O Compliance não pode ser negligenciado durante a pandemia. É um aliado das empresas para mitigar riscos, garantir a transparência, proteger o caixa e assegurar a perenidade dos negócios.
Jefferson Kiyohara (*)
O atual cenário de pandemia fez com que muitas organizações corressem para ativar ou elaborar um plano de gestão de crises. A continuidade dos negócios ganhou prioridade, assim como colocar em home office a equipe desde que o trabalho permitisse este modelo de atuação. Ações sociais e doações também ganharam força, assim como novos fornecedores foram buscados para garantir a continuidade das operações.
Nesta toada, o Compliance em muitas empresas deixou de ser prioridade, pois não conversa com o contexto atual, certo? Infelizmente esta é a visão de muitos executivos e donos de empresa, mas, eliminando esta área, como tratar devidamente a gestão de riscos dos negócios?
Muitas empresas adotaram novas rotinas e processos, mas que não estão formalizados nas políticas corporativas. As políticas não foram atualizadas para refletir a nova realidade de trabalho remoto e o uso intensivo de ferramentas de conferência e afins. Tampouco os colaboradores foram treinados adequadamente, cenário que dificulta um trabalho alinhado às expectativas da empresa e, futuramente, interfere na aplicação de sanções àqueles que não seguirem as orientações corporativas.
Aqui, o Compliance pode ser um aliado a partir da sua experiência em elaboração de normativos e ações de comunicação e treinamento. E vamos além… e as doações, tão necessárias neste momento de pandemia? Estas também podem se tornar um problema. Sem os devidos controles e precauções, podem gerar desembolsos imprevistos, além de serem um caminho para desvios e fraudes, ou mesmo para o pagamento de propina.
A corrupção continua sendo crime e a boa intenção não é suficiente para justificar a falta dos devidos cuidados ou desconhecimento dos executivos. Um erro comum é não realizar a correta diligência reputacional da organização que irá receber a doação.
Não basta ser um nome conhecido, é preciso avaliar se há histórico de corrupção e improbidade, de má gestão ou desvio de recursos, se há envolvimento de pessoas politicamente expostas ou conexões com políticos e partidos, por exemplo. Um processo mal conduzido pode trazer sérias consequências para a empresa e seus executivos. Lembre-se: a postura “doei e fiz a minha parte” é insuficiente e inadequada.
Neste caso, é fundamental seguir todos os trâmites e ritos legais necessários, ter uma política de doações formalizada e segui-la, formalizar o processo em contrato, declaração ou termo, realizar a prévia due diligence e mitigar os riscos advindos de potenciais conflito de interesses.

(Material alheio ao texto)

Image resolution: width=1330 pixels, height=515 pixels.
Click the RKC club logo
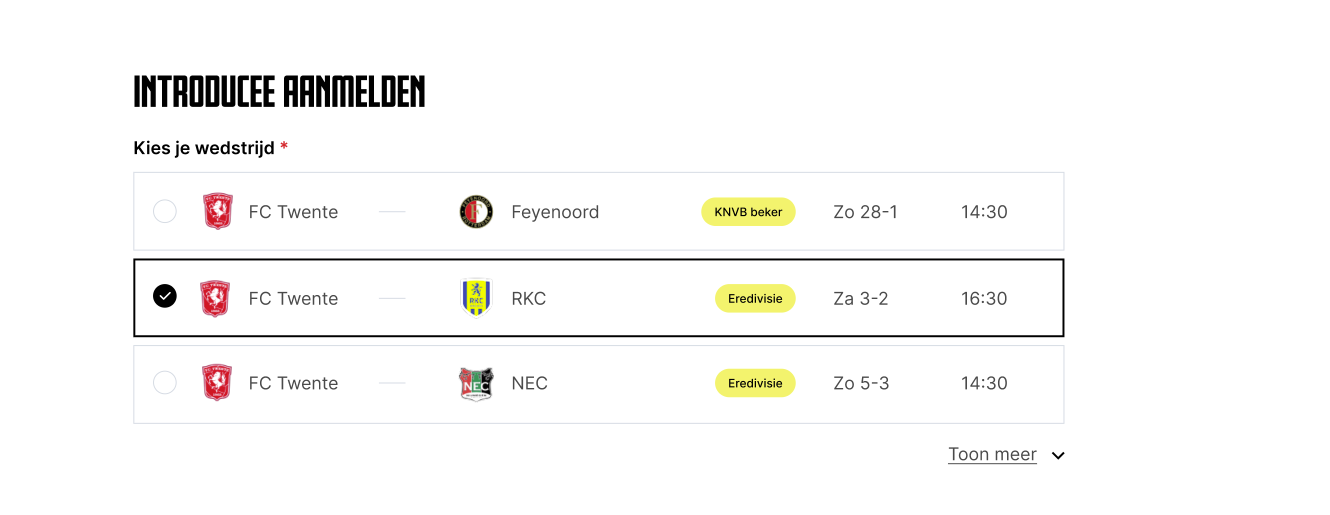point(476,298)
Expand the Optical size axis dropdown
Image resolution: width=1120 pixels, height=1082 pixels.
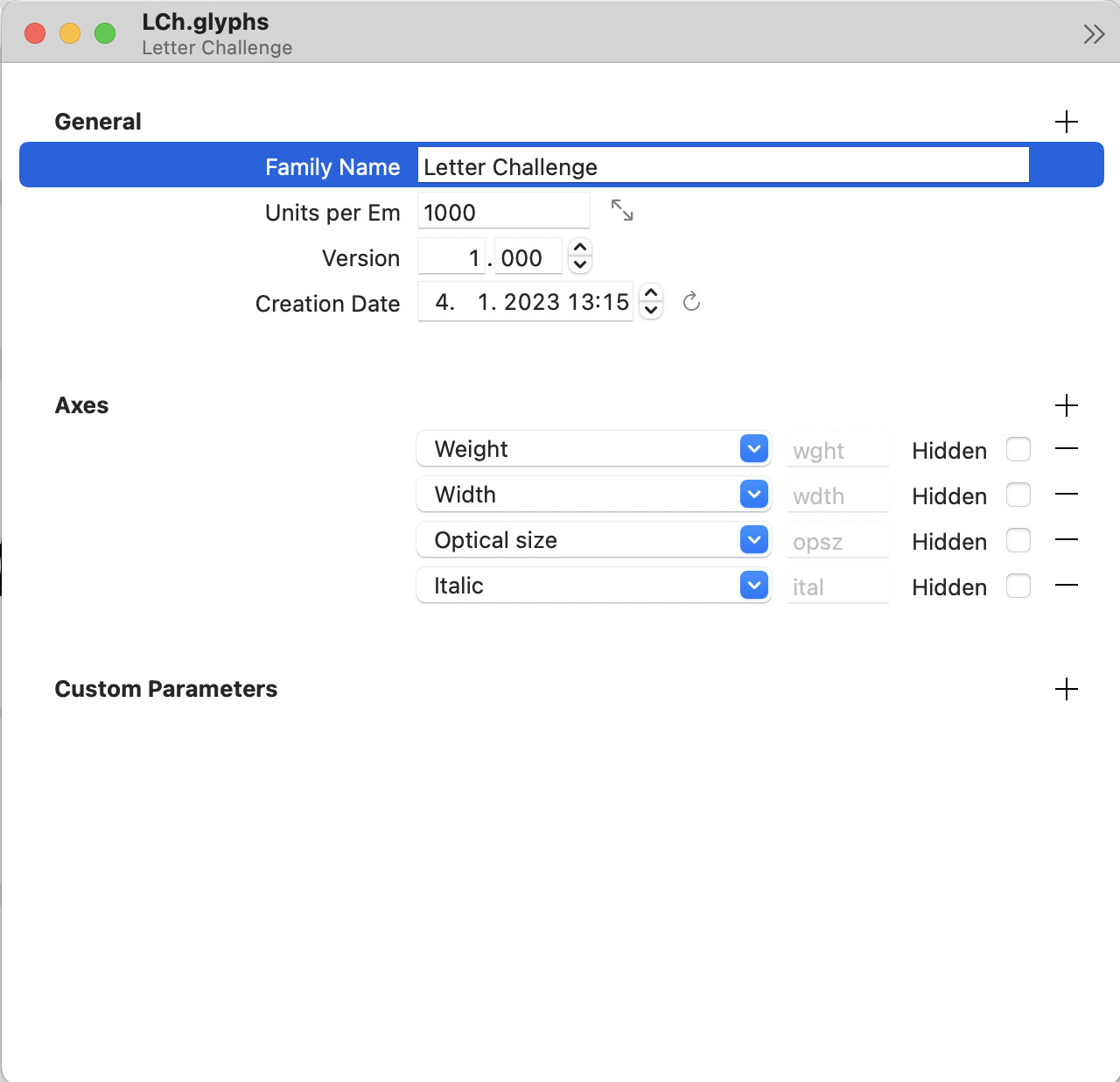753,540
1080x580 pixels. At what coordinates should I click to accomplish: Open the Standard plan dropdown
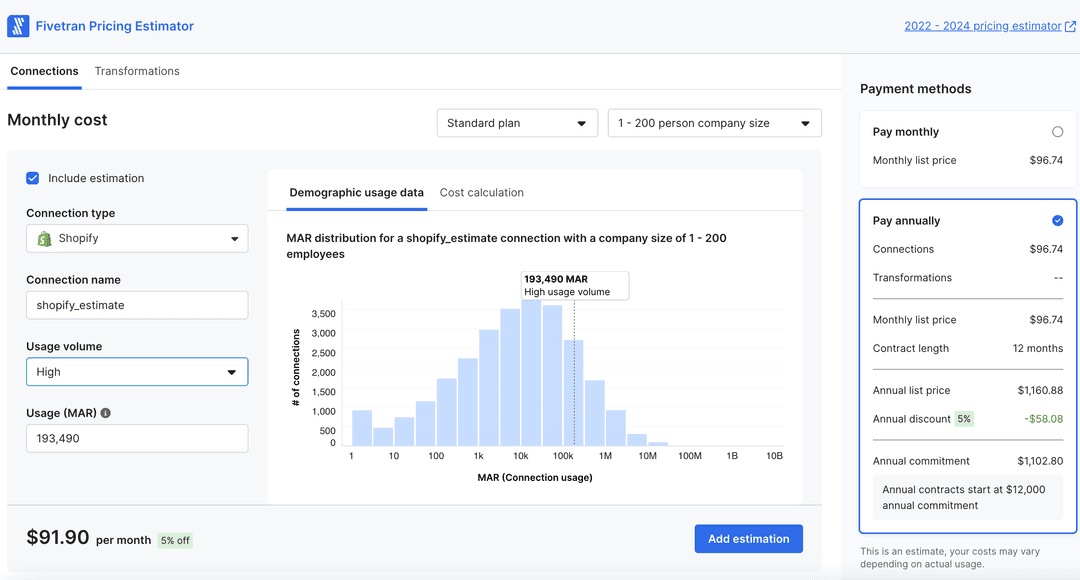[516, 123]
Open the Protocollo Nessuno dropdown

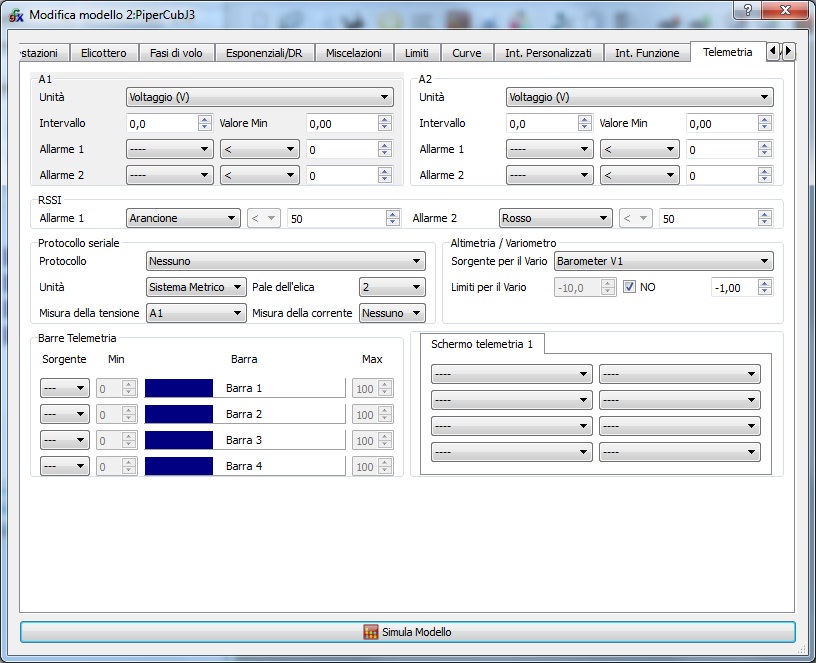285,261
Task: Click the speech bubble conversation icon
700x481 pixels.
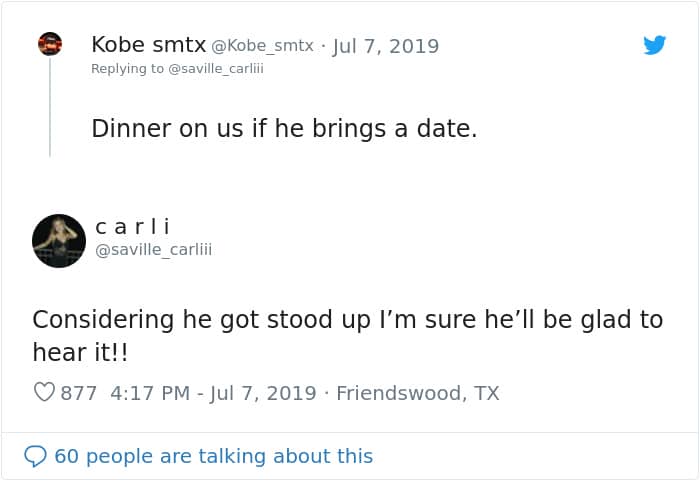Action: tap(35, 456)
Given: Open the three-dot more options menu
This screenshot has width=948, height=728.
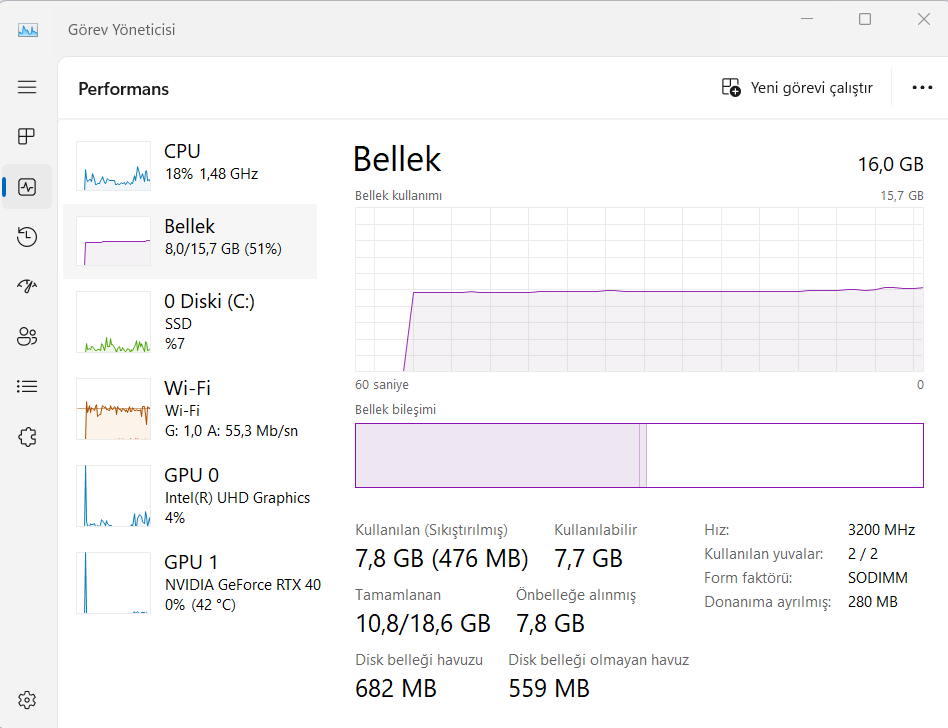Looking at the screenshot, I should pos(922,88).
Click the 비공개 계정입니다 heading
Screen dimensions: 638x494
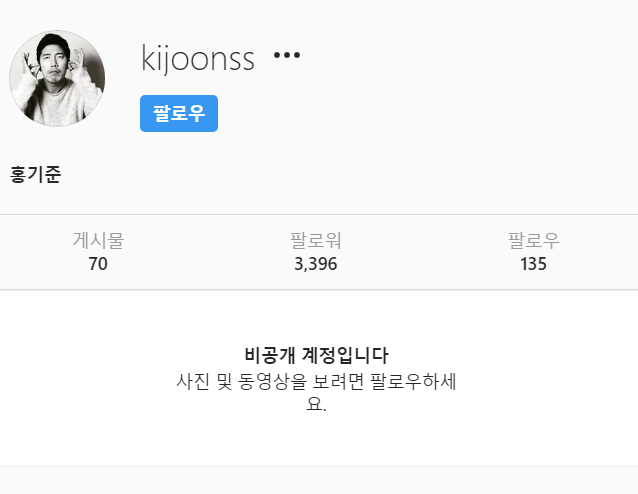pyautogui.click(x=316, y=355)
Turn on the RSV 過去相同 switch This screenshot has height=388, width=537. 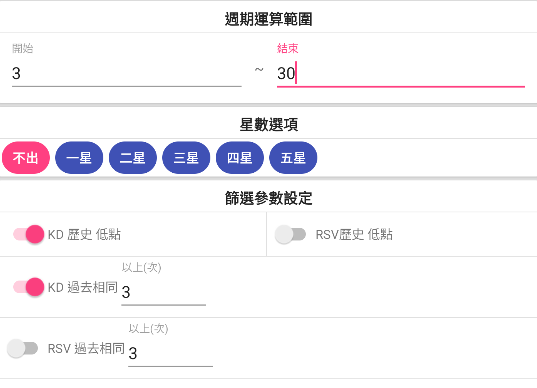[23, 348]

Transparência e visibilidade
Outra etapa fundamental é ser transparente e dar visibilidade às ações. Auditar e acompanhar a utilização da doação feita também é muito importante. Vale pedir fotos, vídeos ou mesmo realizar uma auditoria independente.
Da mesma forma, a gestão de terceiros merece atenção, tais como parceiros de negócio, intermediários e fornecedores. Seja no âmbito público, como privado, há um cenário diferente em razão da pandemia, o que tem exigido maior flexibilidade e busca rápida por opções. É neste relaxamento que as fraudes e os pagamento de suborno acontecem, muitas vezes associados a superfaturamento.
A pressão leva à miopia corporativa. E, neste caso, a área de Compliance pode ajudar na proteção da empresa com ações como a elaboração e divulgação do código de conduta de terceiros e da política de gestão de riscos de terceiros, além de treinamento e realização de due diligence reputacional, entre outros processos. É importante conhecer com quem você trabalha, assim como é preciso considerar o monitoramento dos contratos e a auditoria pré e pós dos terceiros.
O Compliance existe para ser um aliado ao negócio, e não pode ser relegado a um segundo plano. É uma engrenagem fundamental para a proteção do caixa e para a perenidade dos negócios. Novos processos, doações e contratações trazem riscos que o Compliance ajuda a mitigar, sem contar a garantia de transparência e integridade nas relações entre as organizações. Este é o momento para fortalecê-lo e de incentivar que todas as organizações desenvolvam um programa de integridade efetivo, coibindo assim a atuação de fraudadores e corruptos.
(*) Diretor de Compliance na ICTS Protiviti, empresa especializada em soluções para gestão de riscos, Compliance, auditoria interna, investigação, proteção e privacidade de dados.